▶ [課題の目的]:
パナソニック神戸工場に関する記事の続きを、最後の文の後から書き継いでください。

▶ [抜粋した文章]:
パナソニック AVCネットワークス社ITプロダクツ事業部プロダクトセンター・清水実所長

 レッツノートの開発、販売、サービスを行なう守口市の拠点とは車で約1時間の距離で、2つの拠点を結ぶ社員専用バスを1日3便走らせており、「開発、製造、販売、サービスが一体となったモノづくりができる」(パナソニック AVCネットワークス社ITプロダクツ事業部プロダクトセンター・清水実所長)という。

 現在、レッツノートのほか、タフブックやタフパッドの一部を生産。月産7万台弱の生産能力を持つ。ちなみに同社では、台湾の生産拠点で、タフブックやタフパッドの生産を行なっている。

 パナソニック AVCネットワークス社ITプロダクツ事業部プロダクトセンター・清水実所長は、「神戸工場は、開発、製造、販売、サービスまでの自社一貫体制と、全部門が顧客と直接対話するお客様ダイレクトを実現。これによって、ジャパンクオリティを実現している」とし、「神戸工場では、『柔軟・迅速』、『カスタマイズ・サービス』、『高品質』、『体験型ショールーム』の4つを、モノづくりの基本姿勢としている」と語る。

 「柔軟・迅速」では、工場直結の材料倉庫を持ち、VMI倉庫やBMI倉庫を通じてタイムリーに部品を調達。生産計画を毎日見直して、需要にも柔軟に対応しているという。さらに、組み立て工程では、セル生産方式を導入し、1台ずつのカスタマイズにも対応する多品種変量生産を実現しているという。

 「高品質」では、神戸工場内に設置している各種試験装置を取り揃えていることに言及。全世界の電波規制に対応し、不要輻射測定精度を大幅に向上させることができる10m電波暗室、熱衝撃試験や防水試験機、落下試験機などの信頼性評価設備、X線CT撮影装置やSEM/EDS・断面研磨装置、非接触3次元測定装置などの分析装置により、耐久性や信頼性の保証が可能になるとした。

 また、品質管理システム「KISS(Kobe Intranet Solution of Super-Production)」により、部品ごとの品質を管理。「いつ、どこから部品を購入し、どの製品に使用し、どのユーザーが使用しているのかということを管理できる。仮に材料や部品に問題が発生した際には、すぐにアクセスして対応することができる」とした。

 さらに、故障予兆管理システムでは、全世界の修理拠点の修理データを収集したグローバル品質情報システムを活用。独自のアルゴリズムによって、品質問題が発生しそうな動きを事前に検出。早期に対応ができる体制を整えている。

 試算によると、ノートPCが故障し、それによって被る損失額は、PCサポートのための固定費や、修理/交換のために発生する費用、PC修理中の業務効率低下などを合わせると、平均して273,312円に達しているという。「品質や頑丈性に優れたPCを選択することが、企業におけるTCO削減に直結するという意識が、企業の間に徐々に浸透してきている」(パナソニック・坂元事業部長)としており、その点でも、神戸工場が実現する高品質の取り組みが評価されているという。

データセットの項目
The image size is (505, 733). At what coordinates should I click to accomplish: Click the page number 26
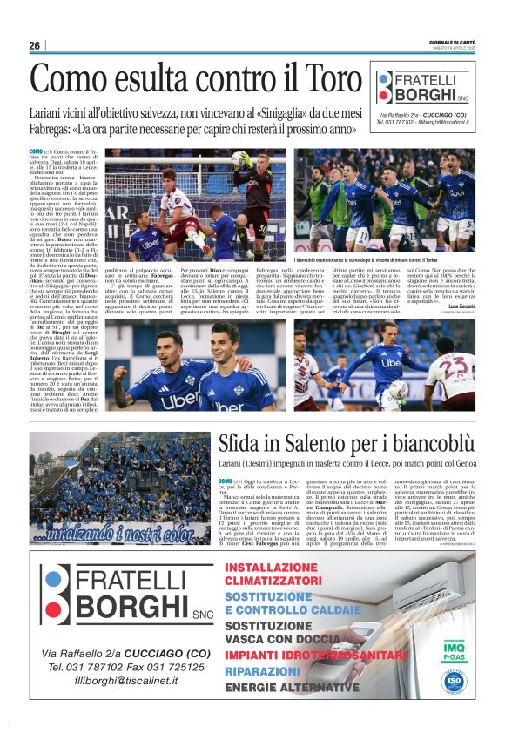pos(35,45)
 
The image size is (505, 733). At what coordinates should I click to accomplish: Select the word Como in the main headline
pos(71,80)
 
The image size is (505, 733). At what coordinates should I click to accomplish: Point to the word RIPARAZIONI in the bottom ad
pos(263,672)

▶ [課題への解答]:
 「カスタマイズ・サービス」では、一品一様のカスタマイズへの対応を実現し、個別のソフトウェアのインストールやハードウェアの組み込みなどを行なっているほか、個人ごとの設定にも対応することで、企業に納入した場合にも、個別の設定作業が不要になり、すぐに使える環境を実現している。また、特定法人向けや、Webで購入したユーザーに対しては、神戸工場内に設置しているコールセンターで年中無休で対応。ここで得た情報は、量産工程や開発・設計にもすぐに反映され、「量産工程では次の1台から、開発・設計では、次の新製品から対応することができる」(パナソニック・清水所長)とする。

 そして、体験型ショールームでは、神戸工場そのものをショールーム化し、商品の活用事例を提案したり、体感したりできるほか、個別の動作検証などを行なえる環境を整えているという。「神戸工場ならではのモノづくりの現場を見学してもらうことで、信頼性の高いモノづくりを体感してもらうことができる」とした。

 「2016年度は1月末時点で2,058人が神戸工場を訪れており、事例の紹介や提案、ソリューションを体感してもらっている」とする。

 さらに、今後の神戸工場の進化についても触れた。

 納期短縮に向けては、これまで人が行なっていた生産計画、材料調達などにおいて、AIを活用。これにより、受注即納品の体制を目指すほか、防水ディスペンサー塗布やLCDフィルム貼り付けなどの作業を自動化。「レッツノートは尖った製品が多いため、それを匠の技で補っている。だが、人の経験に頼らない高品質なモノづくりも必要になる。匠の技術を伝承し、100%の良品化を目指す」(パナソニック・清水所長)とした。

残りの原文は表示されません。